I was watching a recording from a leadership summit in Vegas today and the presenter was talking about dreams. Not the kind you have while you are asleep, the kind you have when you are awake. A daydream.
Now I don’t know about you but as a kid I often remember being told to stop daydreaming and pay more attention! It was seen as an indulgence that was a waste of time.
But is it really?
Not according to the speaker. He told of two such dreams that he had specifically written down in a journal that came true for him. One was to walk the red carpet at the Academy Awards (he isn’t an actor or anyone famous) The other he wrote down 10 years ago, which was to be a space traveller.
One has already come true and the other, well he has his ticket booked…
Just to be clear here, a dream is not the same as a goal. With a goal you need to believe that you are going to reach it and have a plan of action to get there.
So what’s different about a dream?
With a dream you don’t need to believe them when you write them down – at the age of 10 he says he certainly didn’t believe he would ever go to the Academy Awards, much less walk the red carpet. He knew it was possible, but not necessarily for him. It was a nice dream to have so he wrote it down, but he didn’t really think too much about it after that.
With a dream you don’t need a plan of how you are going to get there – why would you have a plan if you don’t actually believe that it is a possibility for you?

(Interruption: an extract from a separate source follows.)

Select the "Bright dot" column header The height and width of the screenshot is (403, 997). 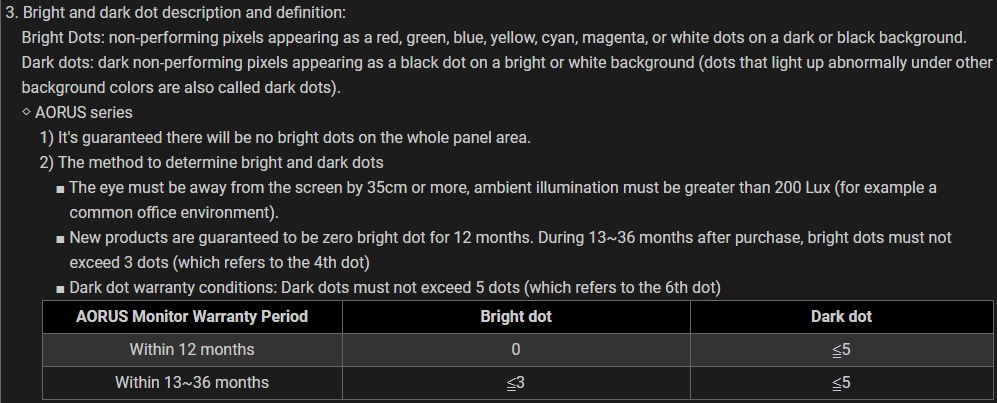(x=516, y=317)
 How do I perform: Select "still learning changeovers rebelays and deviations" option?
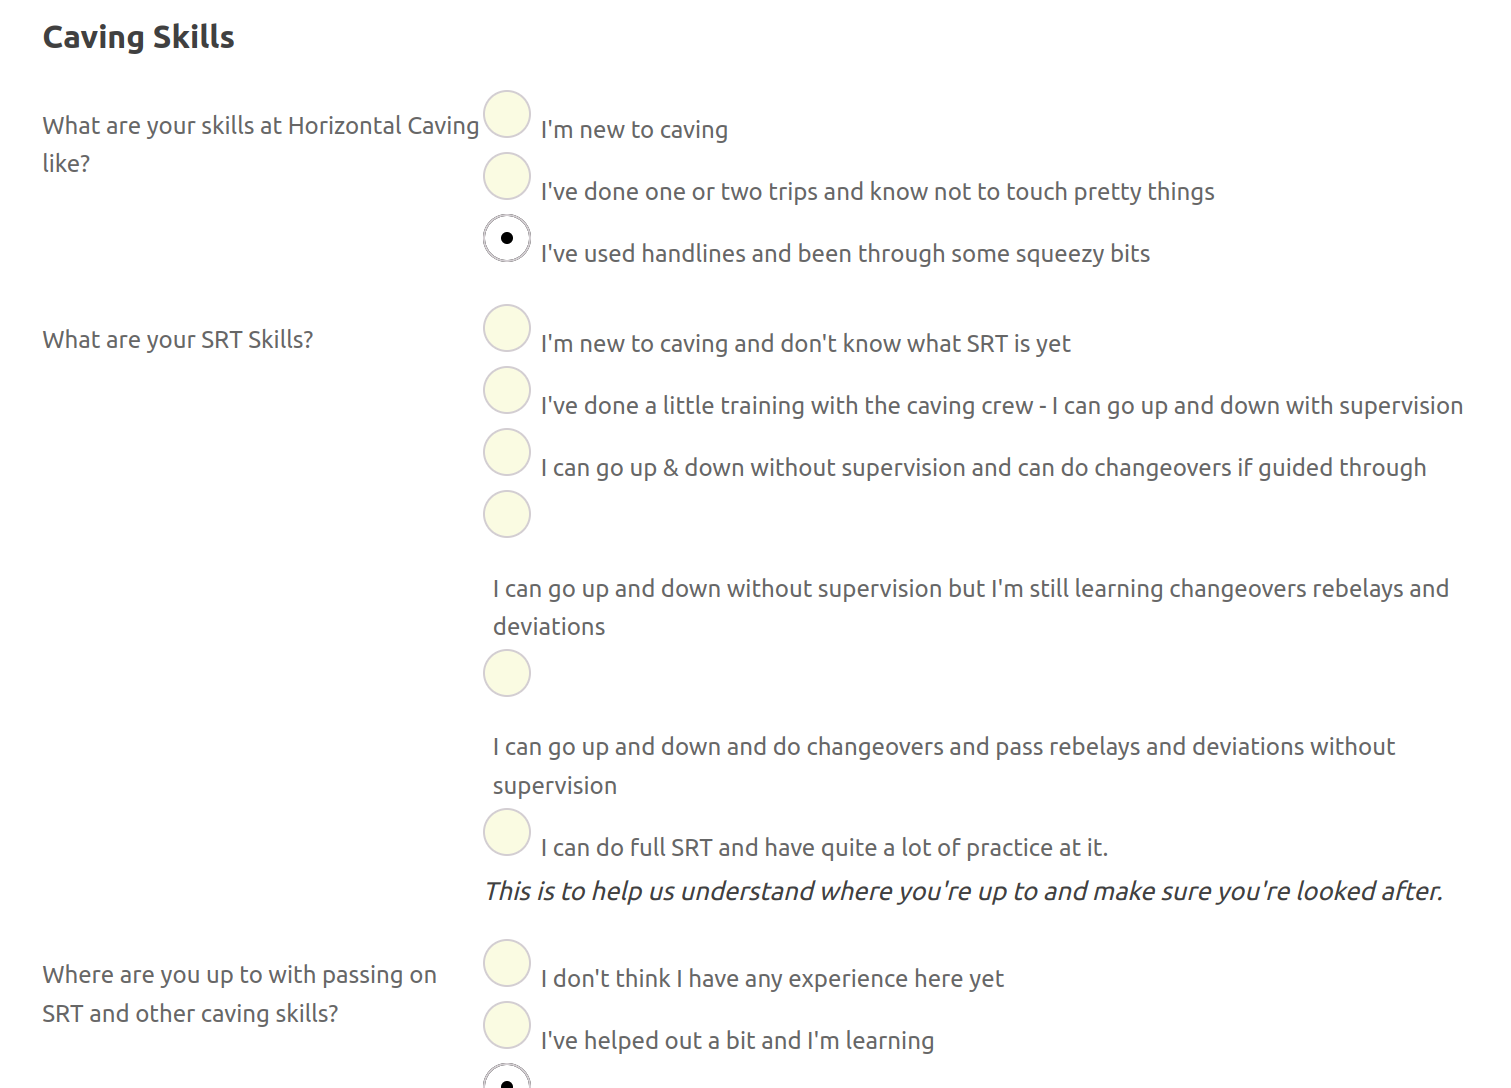[506, 514]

I found this fascinating! Unlike goals, writing down your dreams is stress free – if you don’t believe that it will happen then you are not attached to the outcome. And what a nice surprise if it does come true!!
Every year, he suggested writing down 3 or 4 dreams, maybe in a journal or a dream jar, and then just forget about them. What can it hurt?
I am certainly going to try it – are you?
I would love to know what your big dreams are!
(PS one of my big dreams is to own a brand new red BMW Z4 convertible – just putting it out there to The Universe )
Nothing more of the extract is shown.